Il dato differenziale Italia-Spagna in questo caso è piuttosto clamoroso. In Spagna ci sono stati gli Indignados (al momento sconfitti politicamente, se pensiamo che l’unico dato nuovo dalla loro nascita è la vittoria netta di Rajoy e il rapido peggioramento della situazione economico-finanziaria del loro Paese: dati di certo non imputabili ai manifestanti ma che la dicono lunga sull’efficacia, per il momento, del movimento), c’è stata la protesta dei minatori e in generale c’è una tensione popolare costante nel tempo.

In Italia non c’è niente di tutto questo. È passato quasi un anno dalla drammatica manifestazione del 15 ottobre a Roma, da allora nulla è cambiato sul fronte delle proteste e, anzi, tutto sembra essere finito. Come se in Italia non ci fosse più indignazione, come se non ci fossero più buone ragioni per rivendicare diritti, prospettive di futuro, certezze.

Perché in Italia non ci si mobilità (più)? Una risposta a questa domanda potrebbe essere rintracciata in un’altra notizia di ieri. 

c. Napolitano: “Ho sollecitato le riforme, ma non ho trovato riscontri”

Se l’uomo universalmente riconosciuto come il più potente d’Italia (al momento), regista dell’operazione-Monti, baluardo della Costituzione, vero rappresentante del nostro Paese con i capi di Stato del mondo soprattutto a cavallo tra la fine del governo Berlusconi e l’inizio del governo tecnico, parla al Parlamento ed è inascoltato, le alternative sono due: o Napolitano non è affatto così potente come ci raccontano, e ne dubito, o piuttosto rivolgersi alla politica è diventato un esercizio inutile per tutti.

L’atteggiamento degli italiani non è a mio avviso di semplice sfiducia o disillusione, quanto piuttosto di lucido pragmatismo: protestare, semplicemente, non è servito quasi mai in questi anni, dunque è inutile insistere.

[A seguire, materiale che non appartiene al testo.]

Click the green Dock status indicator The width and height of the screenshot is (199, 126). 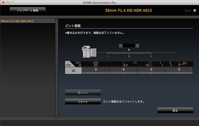(x=195, y=10)
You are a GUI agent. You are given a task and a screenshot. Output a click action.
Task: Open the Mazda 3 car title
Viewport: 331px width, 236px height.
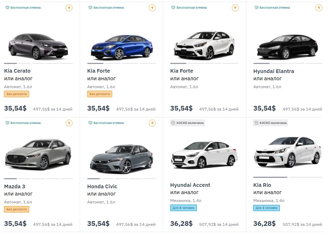[15, 186]
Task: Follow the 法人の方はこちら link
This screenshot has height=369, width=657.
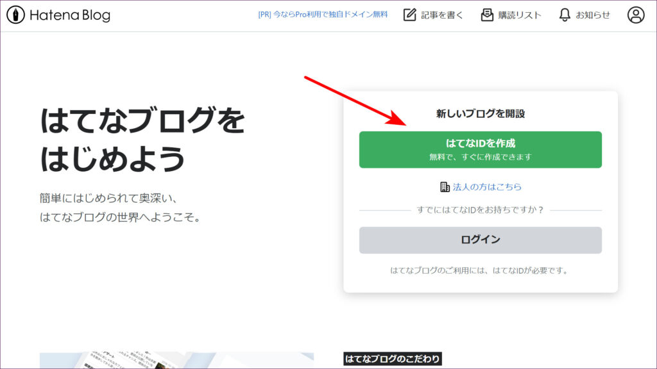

Temo che gli italiani abbiano perso la speranza che mobilitandosi si possa raggiungere qualsiasi obiettivo, di conseguenza in questa fase sono più impegnati a cercare notizie e fatti che delegittimino l’attuale classe politica, aspettando di poterla cambiare alla prima occasione utile. E in questo senso, a dimostrazione del fatto che il rapporto tra eletti ed elettori non sia mai stato così conflittuale come in questa fase, c’è un altro articolo da leggere:

d. I partiti e le promesse (mai rispettate) sui tempi delle riforme 

Pietro Nenni, nel 1948, descriveva in modo fin troppo profetico alcune tendenze della sinistra della Seconda Repubblica: “Piazze piene, urne vuote“. Se si votasse domani ci sarebbe il rischio di conoscere un’involuzione piuttosto preoccupante: “Piazze vuote, urne vuote”. La sfiducia sarebbe così forte da incidere sia sulla poca mobilitazione sia sulla convinzione nel fatto che, votando, le cose possano cambiare davvero. 

L’auspicio è che, dando per scontato che con l’attuale classe politica ci sia poco da dibattere (non fosse altro perché siamo a fine legislatura), gli italiani colgano la prossima occasione utile, con qualsiasi legge elettorale, per votare chi poi renderà più sensato mobilitarsi per il bene comune e dunque, paradossalmente, votare per politici che ci facciano tornare ad avere il gusto per la mobilitazione.

Chissà che con le prossime politiche non si verifichi il rovesciamento della profezia di Nenni: “Piazze vuote, urne piene”.